▶ [Exercise objective] Copy out, word for word, the stretch of lines from the one containing "Task: Exit the protocol editor" through the final line, leaving out the pictures.

▶ [Source data]

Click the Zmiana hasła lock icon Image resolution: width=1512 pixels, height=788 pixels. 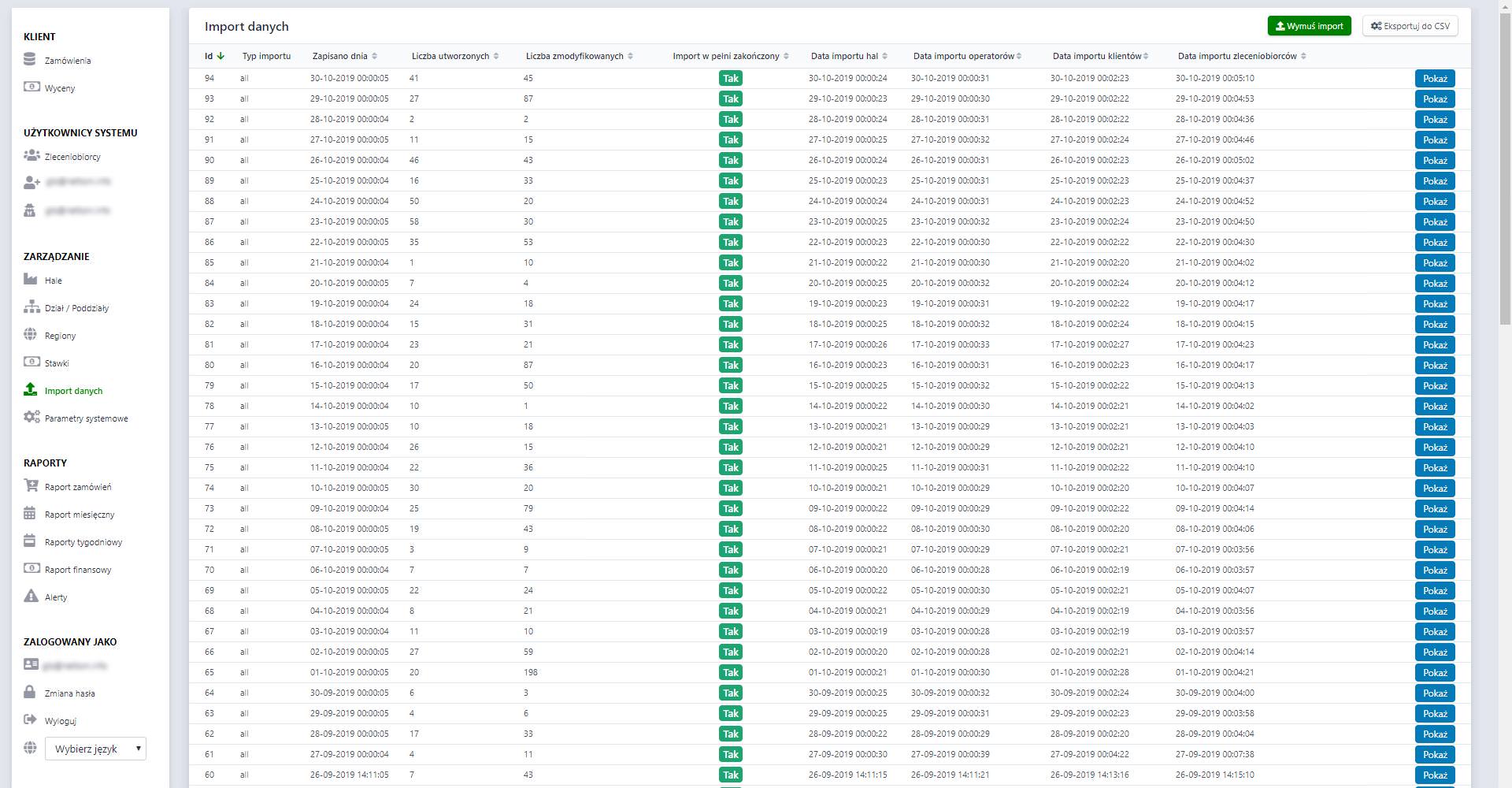(x=30, y=693)
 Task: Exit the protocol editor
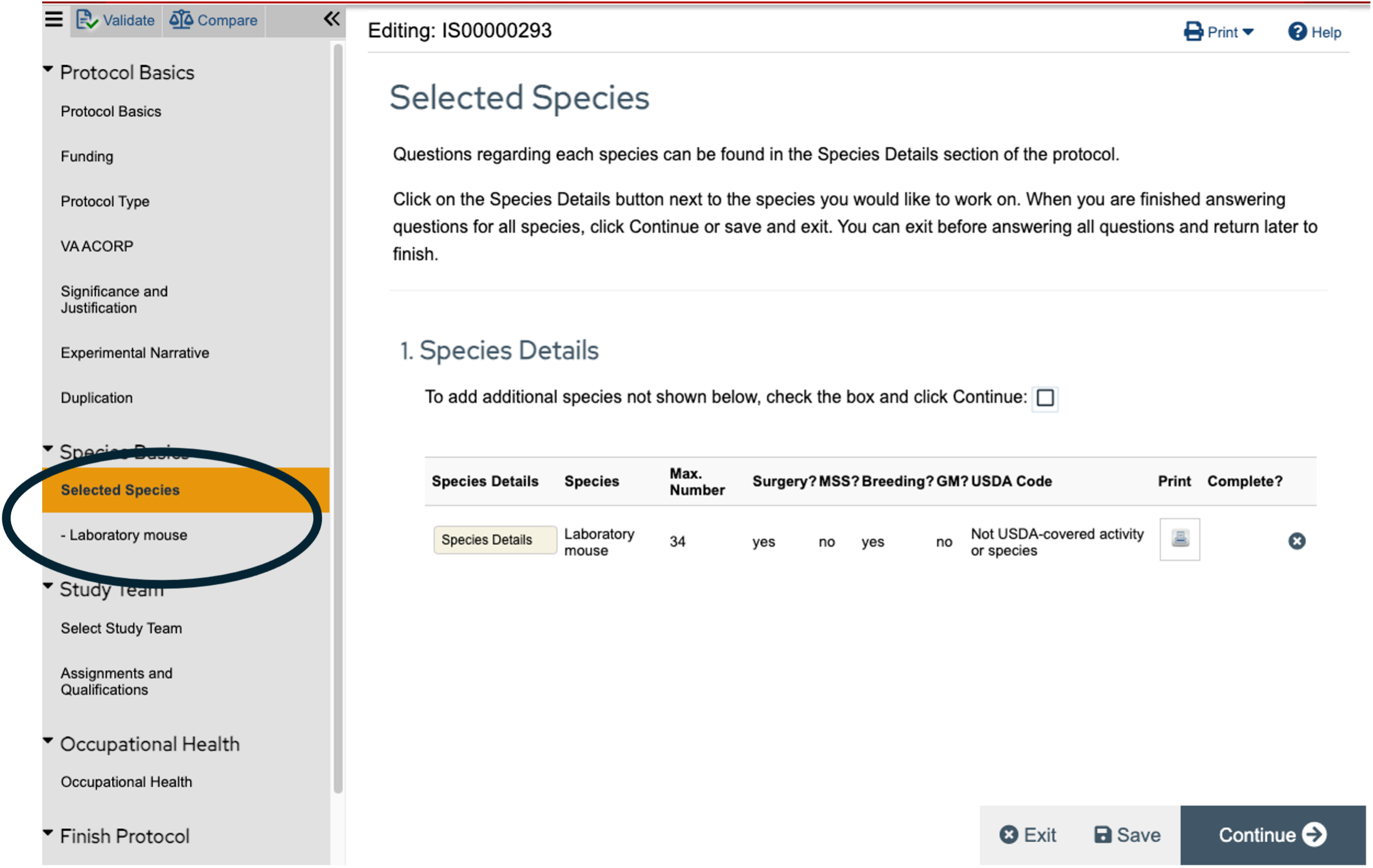tap(1028, 835)
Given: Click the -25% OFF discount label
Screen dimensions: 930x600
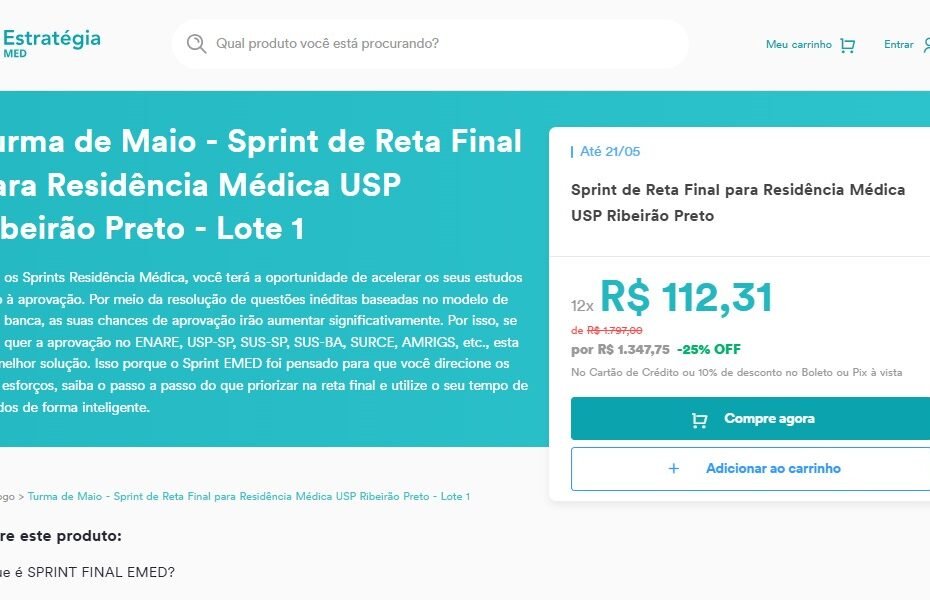Looking at the screenshot, I should pyautogui.click(x=709, y=349).
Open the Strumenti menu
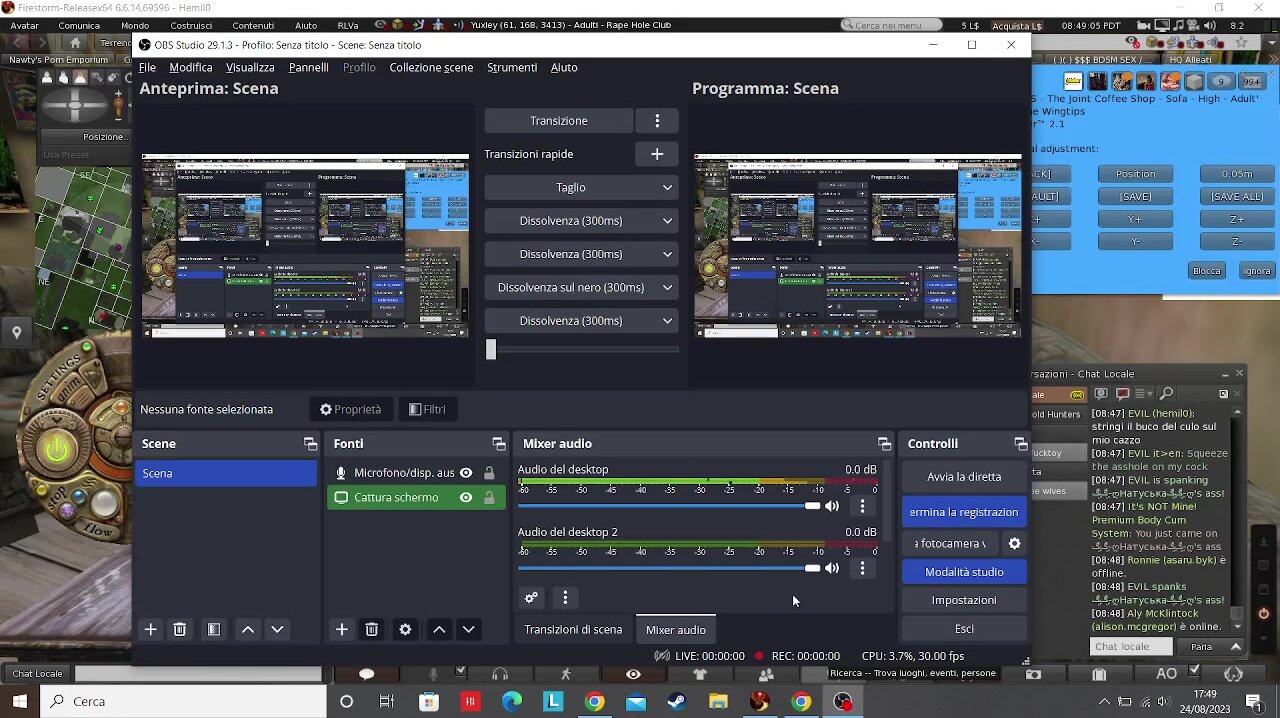The height and width of the screenshot is (718, 1280). (511, 67)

▶ [Correct result]
 Task: Exit the protocol editor
tap(1028, 835)
Given: Click the -25% OFF discount label
Screen dimensions: 930x600
Looking at the screenshot, I should pyautogui.click(x=709, y=349).
Open the Strumenti menu
The height and width of the screenshot is (718, 1280). (511, 67)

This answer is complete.